Saved entries:
::::::::

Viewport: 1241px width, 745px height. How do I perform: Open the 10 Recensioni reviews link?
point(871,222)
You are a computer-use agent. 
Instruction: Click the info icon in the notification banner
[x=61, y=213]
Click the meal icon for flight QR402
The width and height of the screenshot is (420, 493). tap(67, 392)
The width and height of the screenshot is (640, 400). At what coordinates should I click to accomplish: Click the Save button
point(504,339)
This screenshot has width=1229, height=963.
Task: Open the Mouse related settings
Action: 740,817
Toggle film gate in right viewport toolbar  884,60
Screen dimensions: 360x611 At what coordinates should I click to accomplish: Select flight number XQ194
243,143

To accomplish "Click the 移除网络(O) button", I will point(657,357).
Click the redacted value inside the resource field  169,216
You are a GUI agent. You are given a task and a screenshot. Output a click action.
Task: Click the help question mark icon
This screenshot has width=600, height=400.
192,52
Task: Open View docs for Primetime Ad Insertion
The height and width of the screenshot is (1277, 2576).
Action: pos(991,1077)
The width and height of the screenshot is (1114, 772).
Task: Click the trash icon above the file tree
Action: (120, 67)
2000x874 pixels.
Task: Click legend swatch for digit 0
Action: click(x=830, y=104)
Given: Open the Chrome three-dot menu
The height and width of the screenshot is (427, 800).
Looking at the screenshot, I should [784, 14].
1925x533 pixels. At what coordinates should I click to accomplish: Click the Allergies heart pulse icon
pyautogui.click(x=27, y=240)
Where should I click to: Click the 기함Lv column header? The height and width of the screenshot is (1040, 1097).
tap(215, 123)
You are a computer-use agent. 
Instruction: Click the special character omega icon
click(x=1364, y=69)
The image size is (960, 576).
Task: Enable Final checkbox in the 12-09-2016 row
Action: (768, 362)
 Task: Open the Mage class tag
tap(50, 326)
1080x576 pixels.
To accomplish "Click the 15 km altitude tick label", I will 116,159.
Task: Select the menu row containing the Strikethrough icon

::::::::

▸ **TASK PROMPT**:
Using the records above, write out exactly the lines from the one containing "Task: Open the Mage class tag" through the last, and add nothing.

▸ **REPLY**:
 Task: Open the Mage class tag
tap(50, 326)
1080x576 pixels.
To accomplish "Click the 15 km altitude tick label", I will 116,159.
Task: Select the menu row containing the Strikethrough icon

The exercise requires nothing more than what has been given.